▶ _RECORDS SHOWN_
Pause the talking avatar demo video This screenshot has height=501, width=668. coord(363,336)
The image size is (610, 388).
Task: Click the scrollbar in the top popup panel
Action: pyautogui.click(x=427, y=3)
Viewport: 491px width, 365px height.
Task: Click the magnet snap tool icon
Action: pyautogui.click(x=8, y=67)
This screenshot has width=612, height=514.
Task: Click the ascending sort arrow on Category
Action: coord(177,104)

▶ _REQUIRED ACTION_
Reproduce the material exactly. Every line must match.

▶ _OUTPUT_
Pause the talking avatar demo video This screenshot has height=501, width=668. coord(363,336)
The image size is (610, 388).
Task: Click the scrollbar in the top popup panel
Action: pyautogui.click(x=427, y=3)
Viewport: 491px width, 365px height.
Task: Click the magnet snap tool icon
Action: pyautogui.click(x=8, y=67)
This screenshot has width=612, height=514.
Task: Click the ascending sort arrow on Category
Action: coord(177,104)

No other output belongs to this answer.